No livro "Rolling with the Stones" (2002), Bill Wyman (o baixista saiu da banda em 1993) afirmou que o entusiasmo do baterista com o grupo diminuiu no final dos anos 1980, quando o conflito entre Jagger e Richards sobre a direção da banda tomou proporções gigantescas.

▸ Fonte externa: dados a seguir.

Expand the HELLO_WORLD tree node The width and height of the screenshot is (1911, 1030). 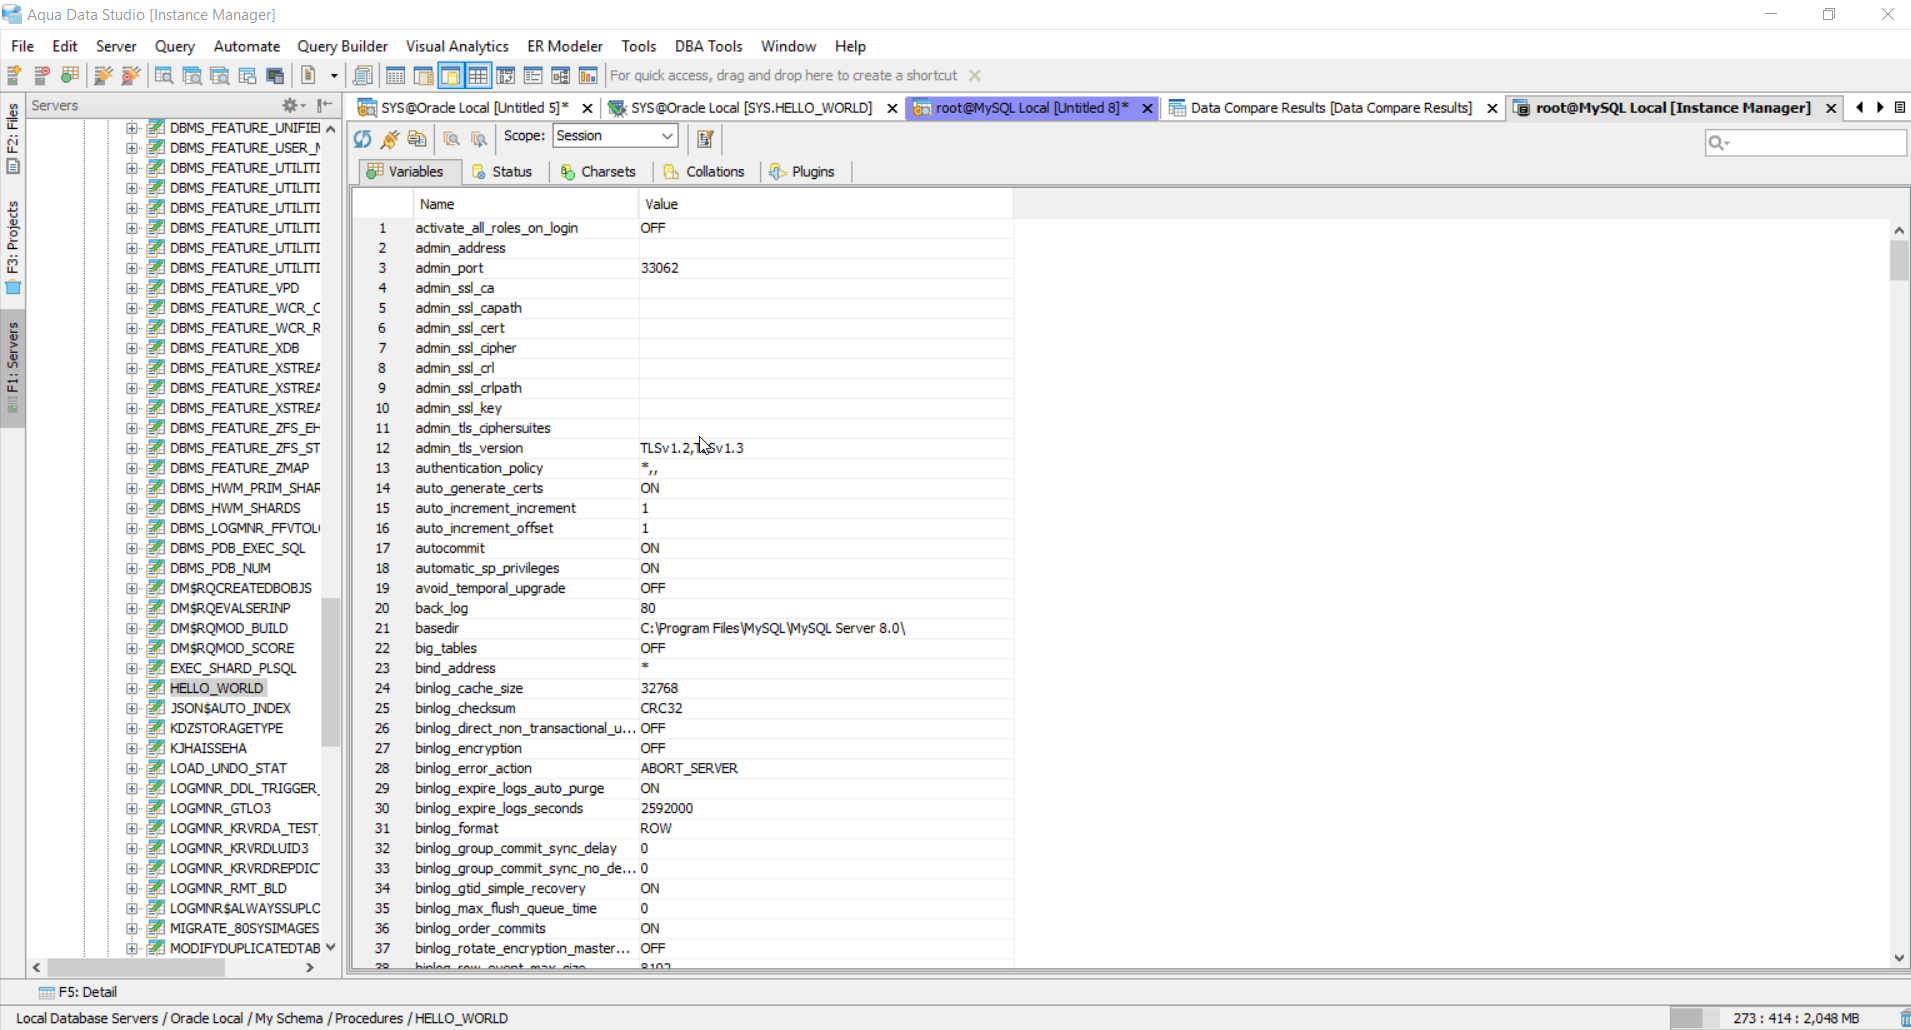(x=132, y=688)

Tanto por isso, foi nesse período que ele começou a tocar e gravar com diferentes formações jazzísticas, todas com seu nome à frente. Lançou em 1986 um disco de big band com a Charlie Watts Orchestra; com seu quinteto foram quatro álbuns na década de 1990. A coleção de gravações vai até 2010, quando registrou, ao vivo, em Copenhagen, o disco “Charlie Watts meets the Danish Radio Big Band.”





O jazz fez com que Watts se tornasse o primeiro Stone a tocar no Brasil. Em 1992, o Charlie Watts Quintet fez shows em São Paulo, no Rio de Janeiro e em Curitiba. 

Após a reconciliação de Jagger e Richards, voltou às turnês e discos com a banda, agora em escala mundial, que quebraram recordes até muito recentemente. Em 2004, foi diagnosticado com câncer de garganta – ficou quatro meses parado, período em que realizou seis semanas de radioterapia intensiva. 

Idiossincrático, Watts, com a fortuna feita junto à banda, pôde dar vazão a outras paixões. Tinha uma coleção de carros clássicos. Só que ele não tinha carteira de motorista. Em vez de dirigir, ficava sentado nos veículos, parado, ouvindo o barulho dos motores.

PANDEMIA

E foi com uma imagem também improvável que ele voltou a ganhar o mundo mais recentemente. Em abril de 2020, na fase inicial da pandemia, a participação dos Stones no festival “One world: Together at home”, organizado por Lady Gaga, teve uma repercussão enorme principalmente por sua presença. 

De casa, com um par de baquetas e um fone de ouvido, ele tocou uma bateria imaginária – o sofá foi o chimbal e caixas de instrumentos fizeram as vezes do bumbo. A canção era “You can’t always get what you want”. A costumeira seriedade na performance de Watts foi interrompida mais de uma vez por um meio sorriso nos lábios. Fiquemos com essa imagem dele.